▸ Raw records
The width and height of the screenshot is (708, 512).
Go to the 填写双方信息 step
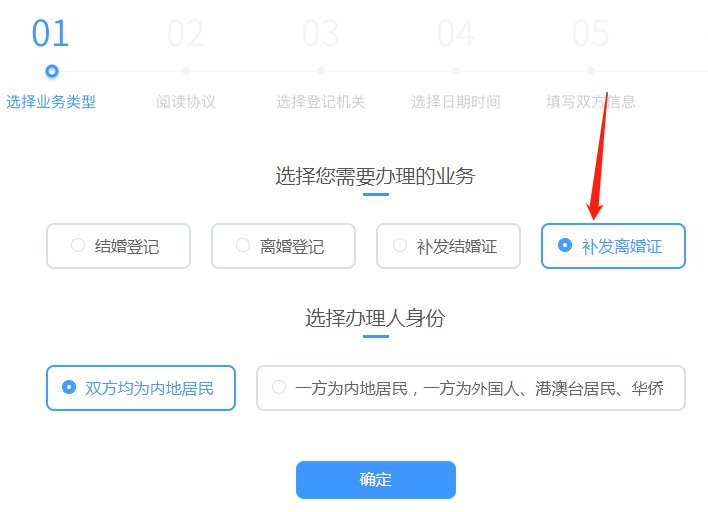(591, 102)

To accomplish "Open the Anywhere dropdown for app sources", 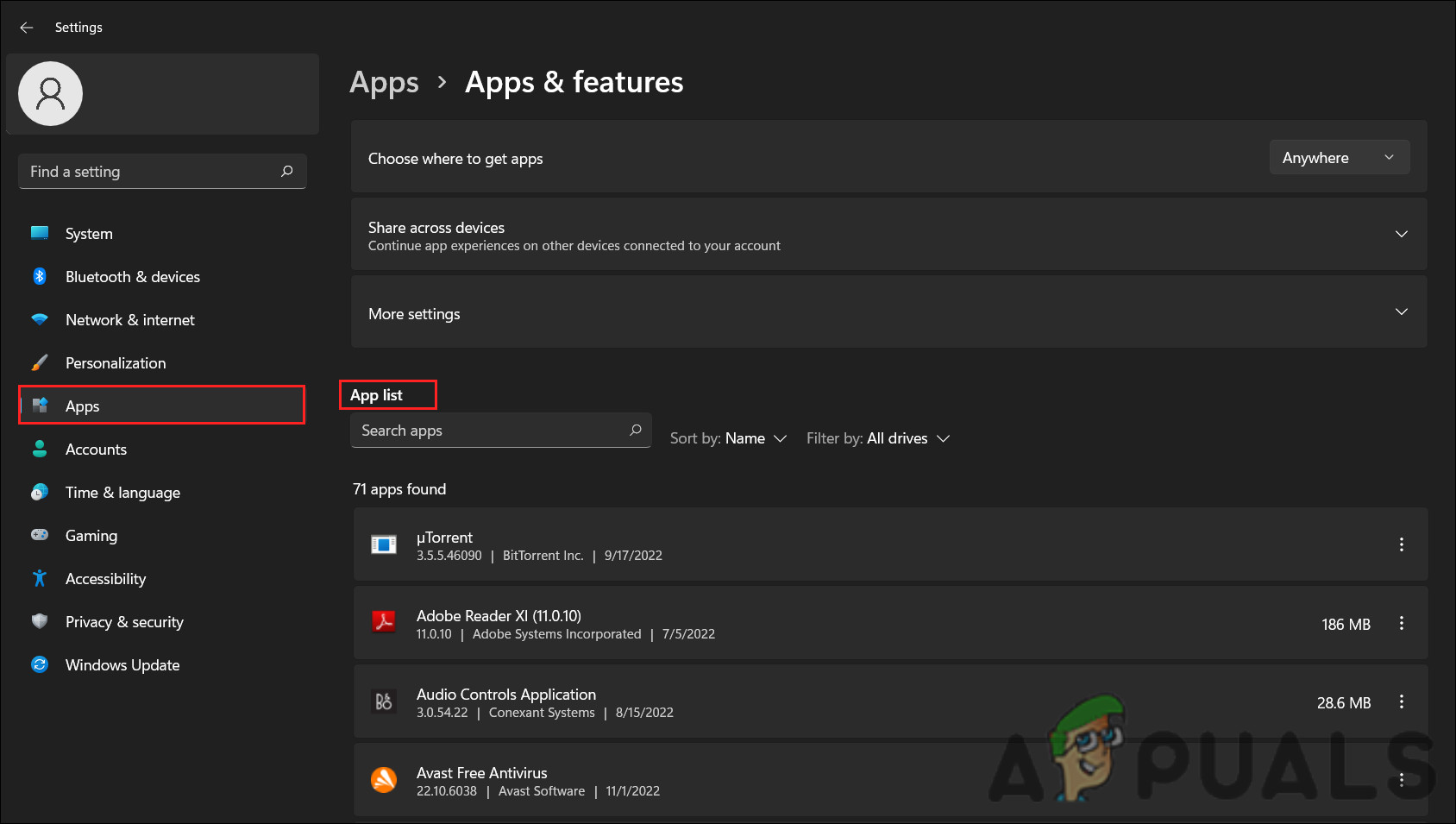I will (1339, 157).
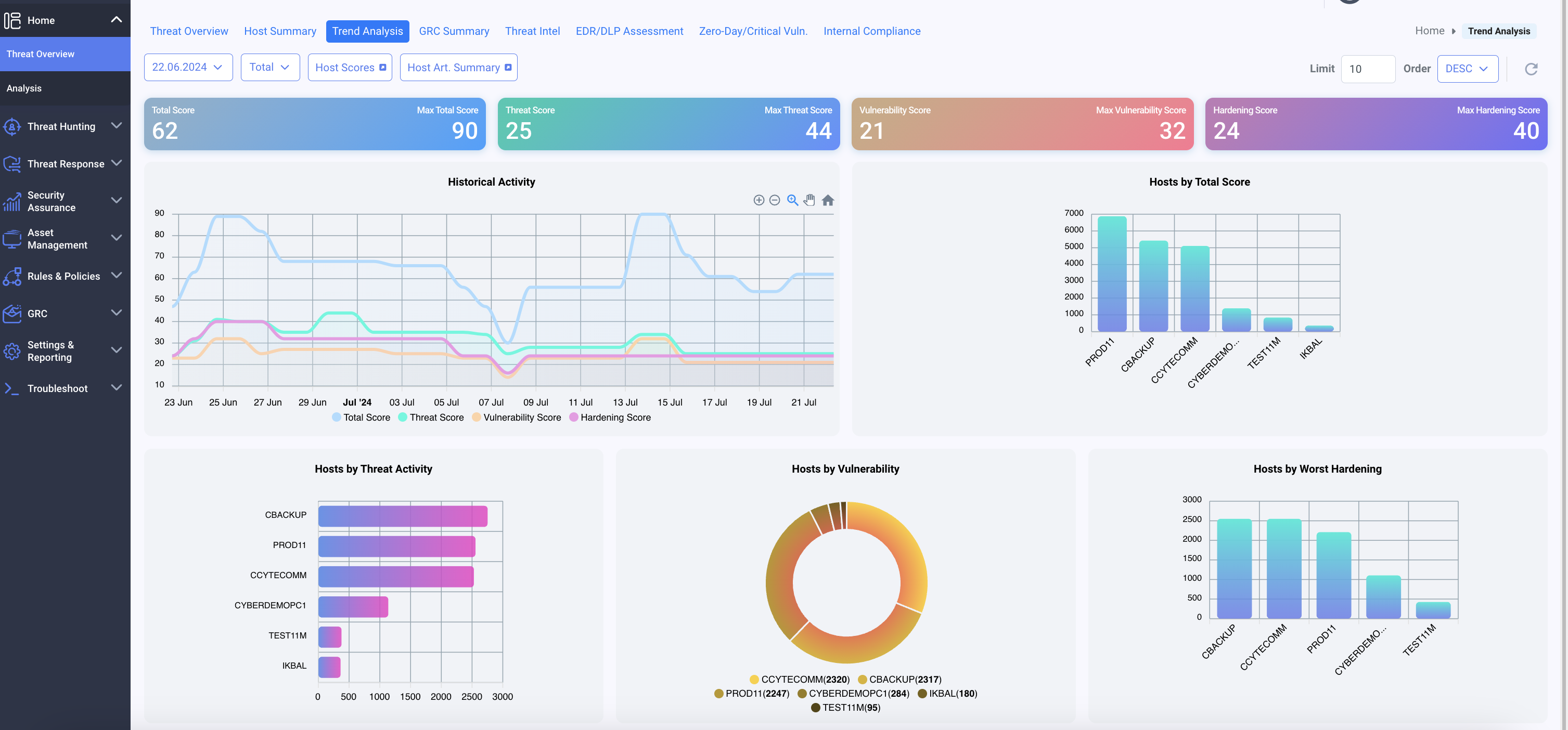Click the Host Art. Summary button
Viewport: 1568px width, 730px height.
click(x=458, y=68)
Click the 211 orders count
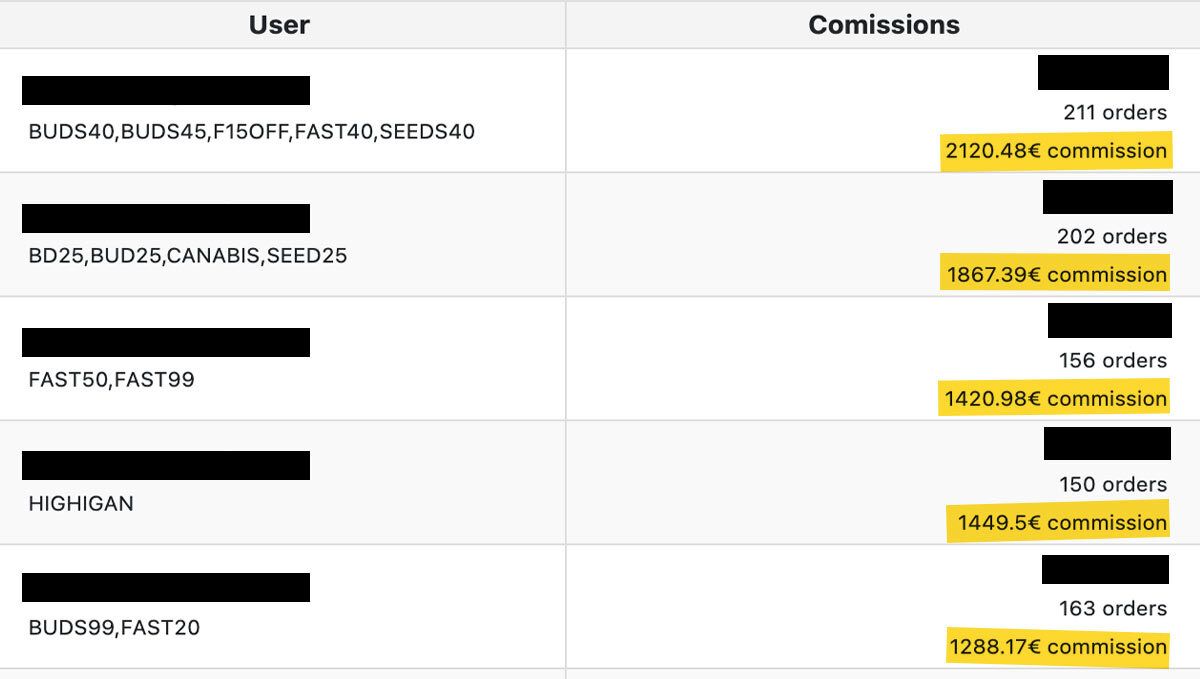The height and width of the screenshot is (679, 1200). point(1115,112)
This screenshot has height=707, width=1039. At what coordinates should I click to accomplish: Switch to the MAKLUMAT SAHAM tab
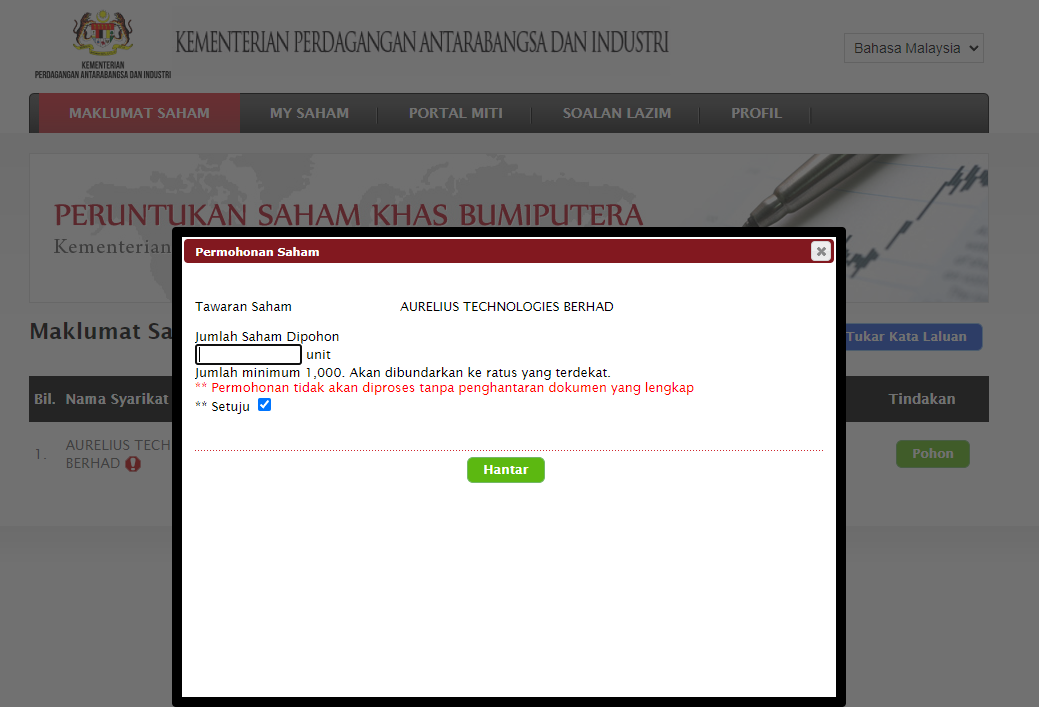139,113
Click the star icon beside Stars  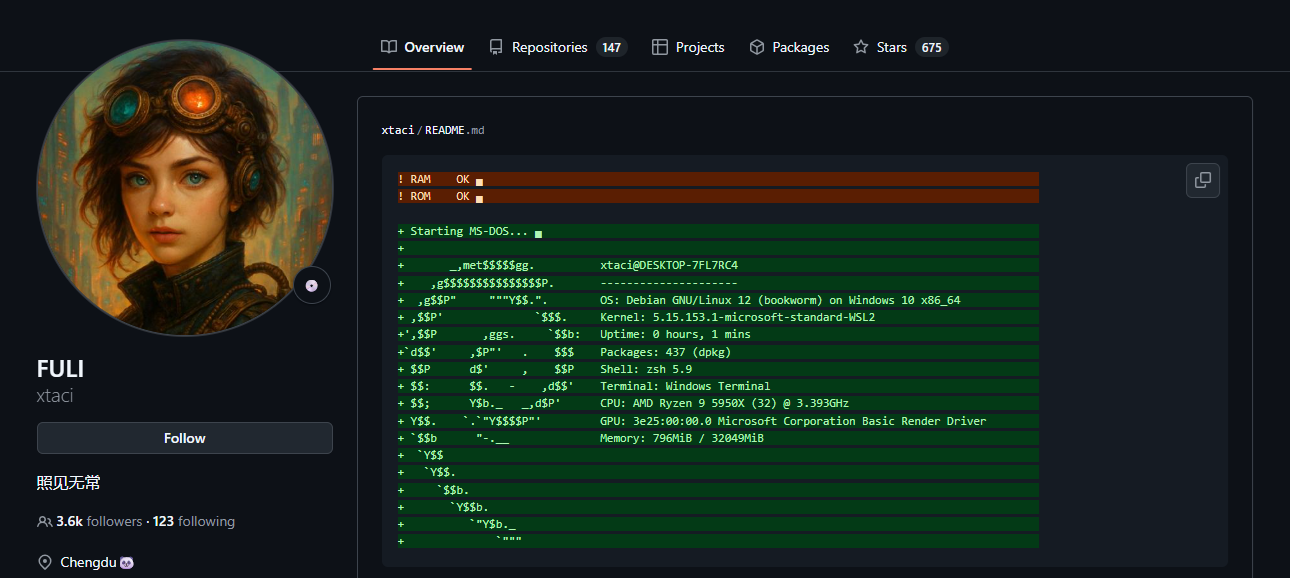point(861,47)
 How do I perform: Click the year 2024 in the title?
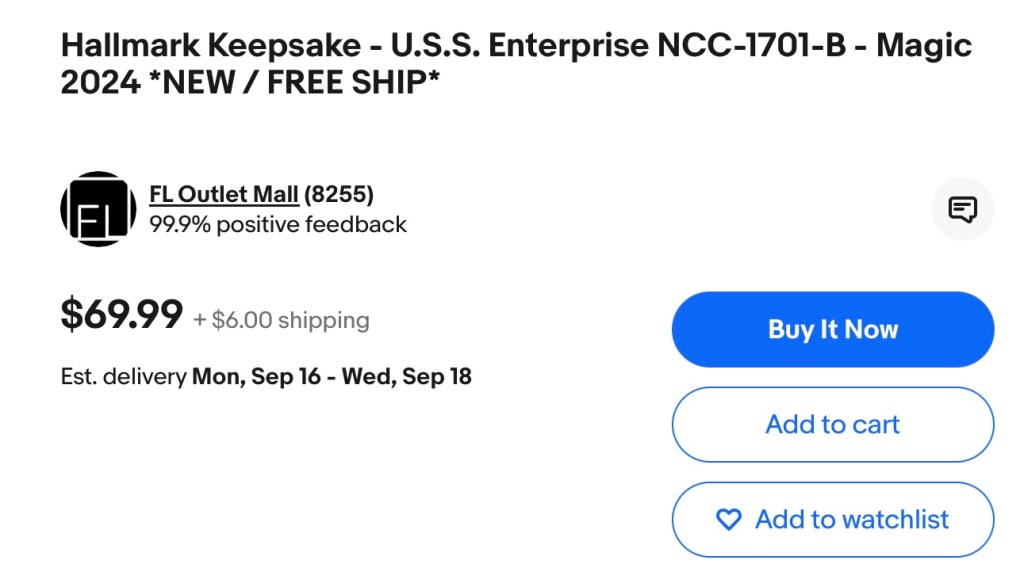click(x=100, y=83)

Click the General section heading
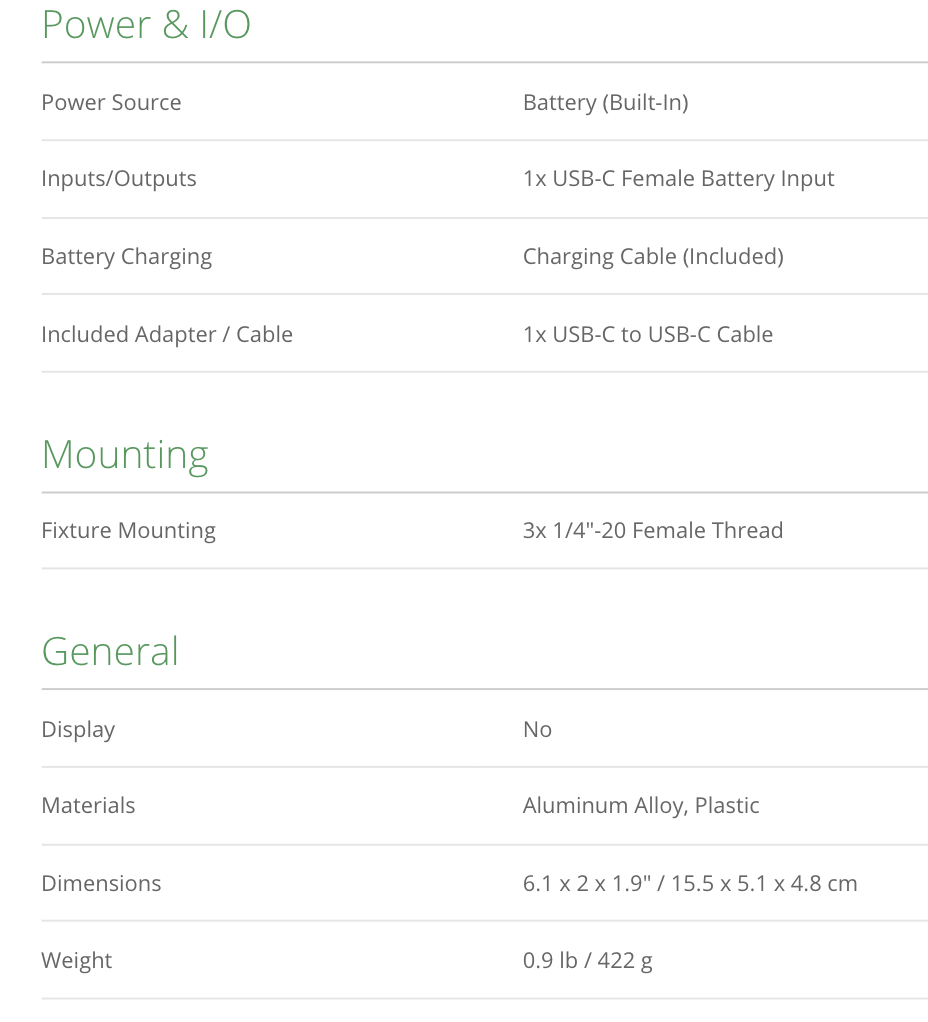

▸ Task
Shift each coordinate in the answers up by 58 and write out again everything from the line containing "How do I perform: Click" down to the end of the material, requests included. Leave the pictures out.

▸ Output below
 How do I perform: Click the year 2024 in the title?
click(x=158, y=141)

Click the General section heading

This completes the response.